Queer representation in Arkham Horror isn’t loud or performative. It doesn’t stop the game to announce itself. Instead, it exists quietly and matter-of-factly, woven into character backstories and artwork in a way that feels respectful. Normal. And honestly, that matters.

Too often, representation can feel like it’s ticking boxes rather than telling stories. In Arkham Horror, it never feels like that. The characters just exist as they are, without explanation or spectacle. I feel seen without a spotlight pointed at me, and that quiet recognition stays with me far longer than any big statement ever could.

Over the years, the game has introduced investigators who are canonically queer or strongly queer-coded. Characters like Daniela Reyes, whose backstory openly references her ex-girlfriend, aren’t treated as “the gay character.” She’s a mechanic, a survivor, stubborn as hell, and also queer. That balance is rare, especially in horror, where queerness has historically been punished or turned into subtext at best.

What I love most is that Arkham Horror never frames queerness as a weakness or a tragedy. These characters don’t exist to suffer because they’re queer; they suffer because eldritch gods are tearing reality apart, which feels… oddly equal-opportunity. In a genre so often rooted in fear of the “other,” Arkham Horror flips the script. The real horror isn’t identity, it’s cosmic indifference.

There’s also something deeply queer about the way the game invites interpretation. Even when characters aren’t explicitly labeled, the space is there. Relationships feel open-ended. Gender expression in the art isn’t rigid. The investigators don’t slot neatly into traditional roles, and that flexibility makes it easy for queer players to see ourselves reflected back, even in the absence of explicit confirmation.

And then there’s the found family aspect. Arkham Horror is brutal, punishing, and often unfair - but you survive together. A mismatched group of people pooling their skills, covering each other’s weaknesses, holding the line against something far bigger than themselves. If that’s not queer storytelling at its core, I don’t know what is.

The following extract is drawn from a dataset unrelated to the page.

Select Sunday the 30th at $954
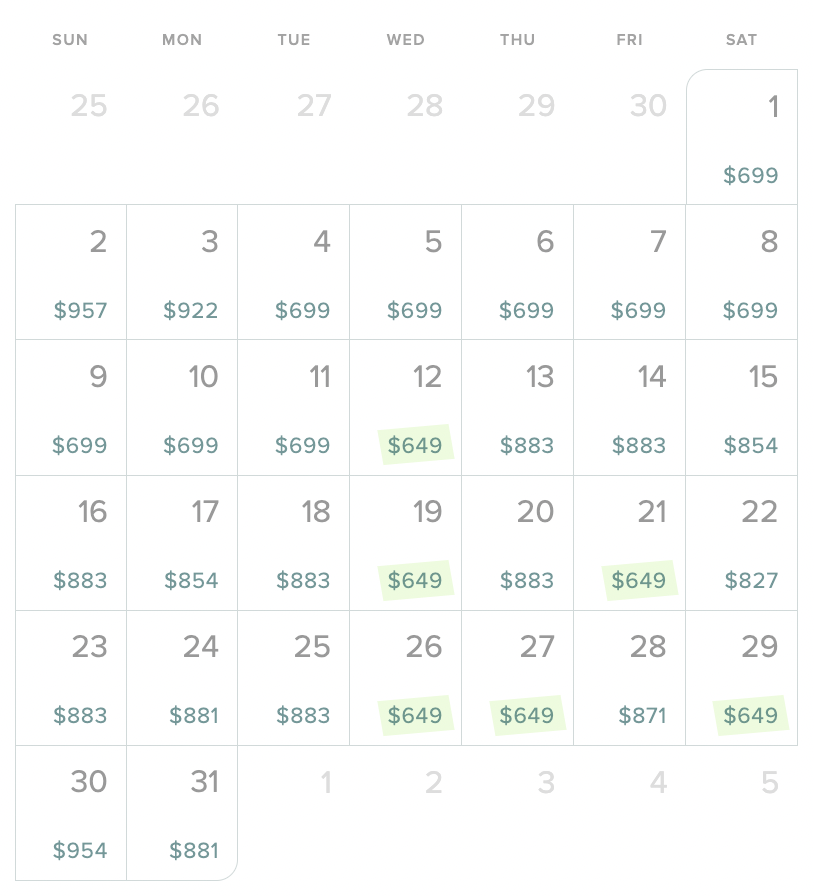This screenshot has height=896, width=814. pos(71,813)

Arkham Horror doesn’t market itself on representation, and maybe that’s why it works so well. The queerness is there if you’re paying attention, embedded in character, tone, and theme rather than plastered on the box. It trusts players to notice. To care. To connect.

In a world full of board games about conquest, domination, and winning at all costs, Arkham Horror lets queer characters exist in the mess: in fear, courage, tenderness, and defiance. And sometimes, sitting around a table at midnight, dice clutched in shaking hands, that feels like its own quiet kind of representation.